(Records)

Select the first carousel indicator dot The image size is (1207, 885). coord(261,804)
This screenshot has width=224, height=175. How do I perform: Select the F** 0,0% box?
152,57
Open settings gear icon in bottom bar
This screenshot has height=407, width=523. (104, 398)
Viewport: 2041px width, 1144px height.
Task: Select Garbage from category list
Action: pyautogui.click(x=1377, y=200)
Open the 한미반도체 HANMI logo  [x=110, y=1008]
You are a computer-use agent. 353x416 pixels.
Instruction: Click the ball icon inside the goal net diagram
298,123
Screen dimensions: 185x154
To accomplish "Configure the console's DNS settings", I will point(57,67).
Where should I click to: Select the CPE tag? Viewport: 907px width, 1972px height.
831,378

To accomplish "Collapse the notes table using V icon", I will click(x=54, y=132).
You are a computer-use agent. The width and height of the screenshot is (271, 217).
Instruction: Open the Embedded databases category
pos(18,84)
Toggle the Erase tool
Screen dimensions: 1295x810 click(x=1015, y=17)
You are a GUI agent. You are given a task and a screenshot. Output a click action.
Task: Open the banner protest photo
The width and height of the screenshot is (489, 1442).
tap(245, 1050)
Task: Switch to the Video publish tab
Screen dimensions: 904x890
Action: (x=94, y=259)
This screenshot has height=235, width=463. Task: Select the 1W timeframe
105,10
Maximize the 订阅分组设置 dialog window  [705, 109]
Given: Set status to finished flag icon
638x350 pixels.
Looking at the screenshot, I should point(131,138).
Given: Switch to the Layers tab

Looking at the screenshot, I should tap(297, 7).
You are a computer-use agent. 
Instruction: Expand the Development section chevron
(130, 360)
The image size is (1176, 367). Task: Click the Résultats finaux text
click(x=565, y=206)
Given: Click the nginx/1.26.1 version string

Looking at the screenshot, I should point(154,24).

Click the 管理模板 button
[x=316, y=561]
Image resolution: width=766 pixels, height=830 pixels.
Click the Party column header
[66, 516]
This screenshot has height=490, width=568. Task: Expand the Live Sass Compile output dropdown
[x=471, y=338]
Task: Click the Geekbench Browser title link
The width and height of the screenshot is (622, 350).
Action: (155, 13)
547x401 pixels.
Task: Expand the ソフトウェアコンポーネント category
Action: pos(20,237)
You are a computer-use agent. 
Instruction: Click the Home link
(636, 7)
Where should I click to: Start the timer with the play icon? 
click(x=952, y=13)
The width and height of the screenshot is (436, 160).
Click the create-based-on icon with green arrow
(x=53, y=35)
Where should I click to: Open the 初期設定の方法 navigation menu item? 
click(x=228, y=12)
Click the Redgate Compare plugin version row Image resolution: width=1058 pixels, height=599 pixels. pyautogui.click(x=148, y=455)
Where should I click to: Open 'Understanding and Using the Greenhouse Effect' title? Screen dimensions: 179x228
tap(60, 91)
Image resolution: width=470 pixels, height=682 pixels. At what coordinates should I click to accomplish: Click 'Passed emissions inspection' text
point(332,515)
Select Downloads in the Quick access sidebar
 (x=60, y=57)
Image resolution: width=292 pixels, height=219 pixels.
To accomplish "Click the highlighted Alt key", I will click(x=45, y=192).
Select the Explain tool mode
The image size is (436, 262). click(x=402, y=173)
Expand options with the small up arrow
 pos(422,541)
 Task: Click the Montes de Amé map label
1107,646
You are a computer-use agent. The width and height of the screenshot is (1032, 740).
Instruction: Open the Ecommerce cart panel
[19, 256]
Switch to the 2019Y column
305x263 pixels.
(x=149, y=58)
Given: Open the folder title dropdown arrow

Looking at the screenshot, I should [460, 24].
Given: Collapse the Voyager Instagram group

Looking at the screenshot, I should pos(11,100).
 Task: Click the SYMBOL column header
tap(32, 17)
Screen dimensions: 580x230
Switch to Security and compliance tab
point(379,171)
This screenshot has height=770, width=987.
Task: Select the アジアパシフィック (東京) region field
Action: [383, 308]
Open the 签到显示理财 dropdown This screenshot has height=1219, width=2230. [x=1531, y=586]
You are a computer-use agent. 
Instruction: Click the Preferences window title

▶ **Exercise description**
Return every line of the entries above that contains the word "dimensions".

▶ **Task answer**
Screen dimensions: 185x154
Screen dimensions: 1295x810 click(x=1015, y=17)
Screen dimensions: 904x890
Where should I click to: Open 'Understanding and Using the Greenhouse Effect' title? Screen dimensions: 179x228
Screen dimensions: 580x230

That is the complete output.